Prep Track: Lady Vols win Route 66 Invite

Lee Williams’ Sienna Cobanovich participates in the high jump during the Route 66 Invite Saturday at Kingman High School. Cobanovich cleared 4-feet, 10-inches for second place.

Beau Bearden/Miner

Lee Williams’ Sienna Cobanovich participates in the high jump during the Route 66 Invite Saturday at Kingman High School. Cobanovich cleared 4-feet, 10-inches for second place.

KINGMAN – For three Lee Williams High School track and field athletes, competing against each other in the high jump isn’t solely about winning.

“It makes it so much more fun (because) we’re so close-knit after so many years of jumping,” said Lady Volunteer Sienna Cobanovich. “It’s good competition, but it is fun.”

Cobanovich took second in the high jump during the Route 66 Invite Saturday at Kingman High School, but she focused more on using the event as an opportunity to better herself.

“I’m already qualified (for state). That’s where I wanted to be,” she said. “So the rest of the season is just technique and having fun.”

Even though Cobanovich came up short in the high jump, the Lady Vols made up for it as a team by winning the meet with 194 points. The Lady Bulldogs were fifth with 39 points, followed by the Lady Tigers in sixth with 32.5 points. On the boys side, the Volunteers finished second with 139 points, while the Bulldogs were fifth with 34 points and the Tigers were sixth with 26 points.

Switching gears back to the high jump, Lee Williams’ Hailey Puaa took third and fellow Lady Vol Madison Arave finished fourth. Lake Havasu’s Jaden Murry, meanwhile, placed first as she had one less miss than Cobanovich.

While Arave didn’t tally a top-three finish, the Lady Vol shared the same sentiments as Cobanovich.

“We’re always helping each other rather than being here all by ourselves competing against other people,” Arave said. “Your teammates help you and I think that’s a big aspect in it.”

Puaa agreed with Arave and also mentioned how the trio balances the drive to win with making sure they lift each other’s spirits.

“It helps with the competition because we’re trying to beat each other, but we’re here to support each other (too),” Puaa said. “So it kind of works out. It only helps us in the end.”

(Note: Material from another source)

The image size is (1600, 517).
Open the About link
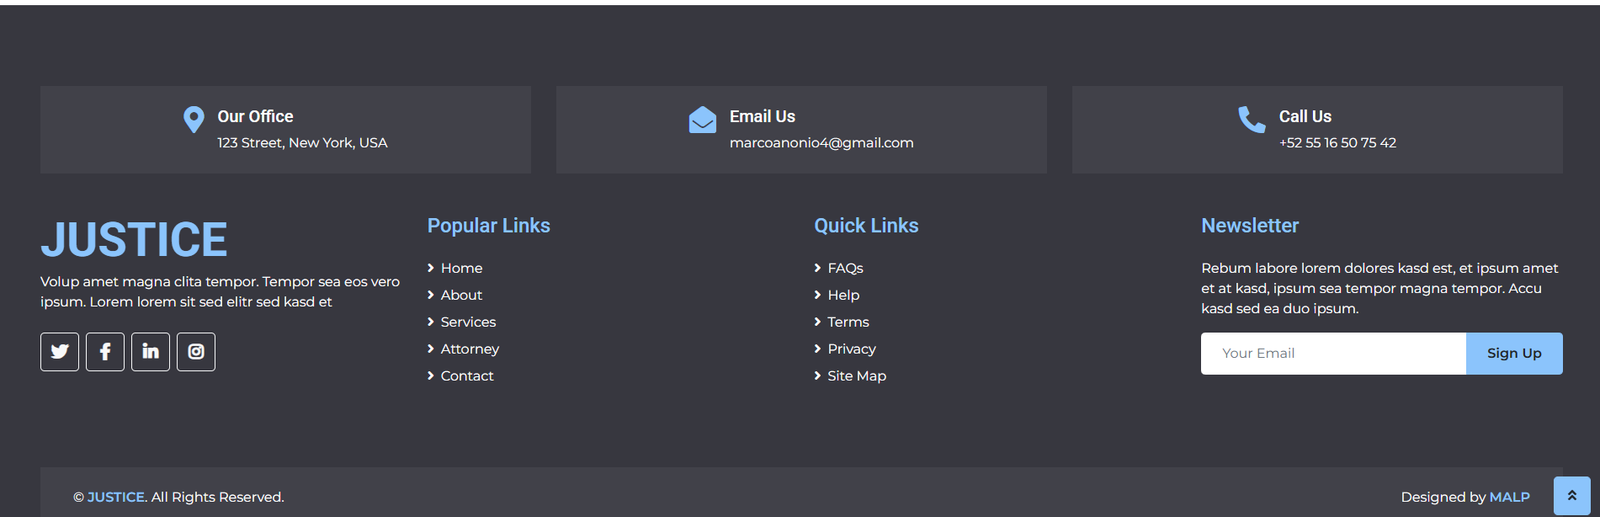click(461, 295)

Kingman’s Victoria Nowicki didn’t have the benefit of teammates alongside her in the 300-meter hurdles, but she had enough to focus on with the timing of her jumps.

“It’s hard because your whole mind is like, ‘there’s something in your way, jump or do something,’” Nowicki said. “So definitely in my head I tell myself, ‘attack, attack, attack.’ That’s what I was trying to do.”

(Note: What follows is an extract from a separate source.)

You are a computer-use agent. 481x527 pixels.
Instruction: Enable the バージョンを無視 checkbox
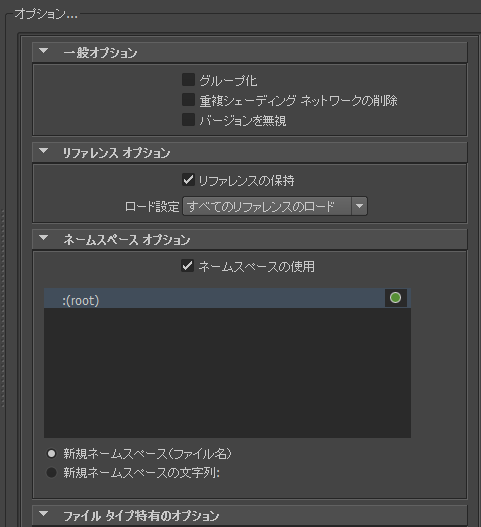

Nowicki was the top finisher in the first heat at 1:01.80, but once the second heat finished she was in seventh place. She didn’t let that get to her though and instead pinpointed an area of improvement.

“It’s the whole sprinting between the hurdles, I need to go a little faster,” Nowicki said. “That’s definitely what it is.”

Kingman Academy’s Gavin Lowry also wanted to go faster during the 200-meter run, but he’s adjusting to his first year of track and field after playing football in the fall.

“It’s a lot different running on the track than on grass with football cleats,” Lowry said. “But overall in our first year as a program, we have a lot of things that we’re doing well at and going to state for. So you have to be happy with it.”

While Lowry ran a 25.20 to take 14th place, he was still happy to get the opportunity to participate in a different sport.

“It’s cool to do as many sports as you can your last year,” he said. “See what you’re good at and find your skills.”